POLIGOV FISIP UNHAS SAMPAIKAN POLICY BRIEF TATA KELOLA KEPULAUAN KEPADA WALI KOTA MAKASSAR
Makassar 19 Januari 2026 - Wali Kota Makassar, Munafri Arifuddin, menerima kunjungan Policy & Governance Laboratory (POLiGOV), Departemen Ilmu Administrasi, Fakultas Ilmu Sosial dan Ilmu Politik (FISIP), Universitas Hasanuddin, pada Senin, 19 Januari 2026. Pertemuan tersebut berlangsung di Balai Kota Makassar dan dihadiri oleh sejumlah Organisasi Perangkat Daerah (OPD), yakni Badan Perencanaan dan Pembangunan Daerah (Bappeda), Dinas Kesehatan, Dinas Pendidikan, serta Dinas Perhubungan Kota Makassar.
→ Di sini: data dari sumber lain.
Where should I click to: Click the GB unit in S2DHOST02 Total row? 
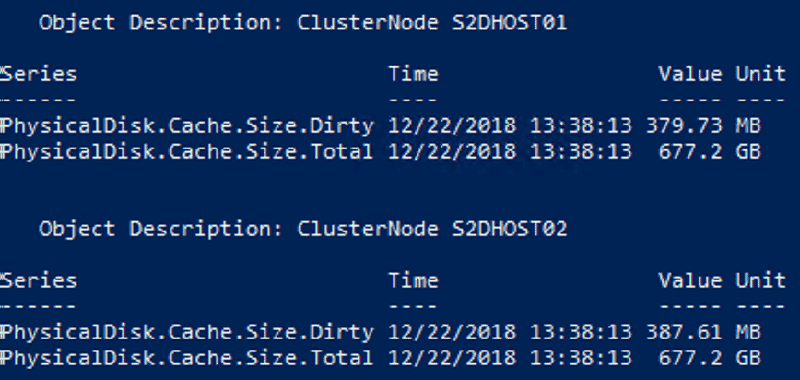748,358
Delegasi POLiGOV terdiri atas Dr. Ishak Salim, MA, dan Andi Ahmad Yani, M.Si, MPA, M.Sc, bersama Muhammad Farid selaku Ketua Himpunan Mahasiswa Administrasi Publik (HUMANIS) FISIP Unhas. Pertemuan ini bertujuan untuk menyampaikan policy brief terkait pembenahan tata kelola kepulauan di Kota Makassar.
Policy brief tersebut merupakan salah satu luaran dari studi lapangan Kelas Governansi Maritim yang dilaksanakan di Pulau Barrang Caddi pada Oktober 2025. Kajian ini menyoroti berbagai tantangan yang dihadapi masyarakat pulau, khususnya terkait keterbatasan akses terhadap layanan dasar akibat kondisi geografis wilayah kepulauan.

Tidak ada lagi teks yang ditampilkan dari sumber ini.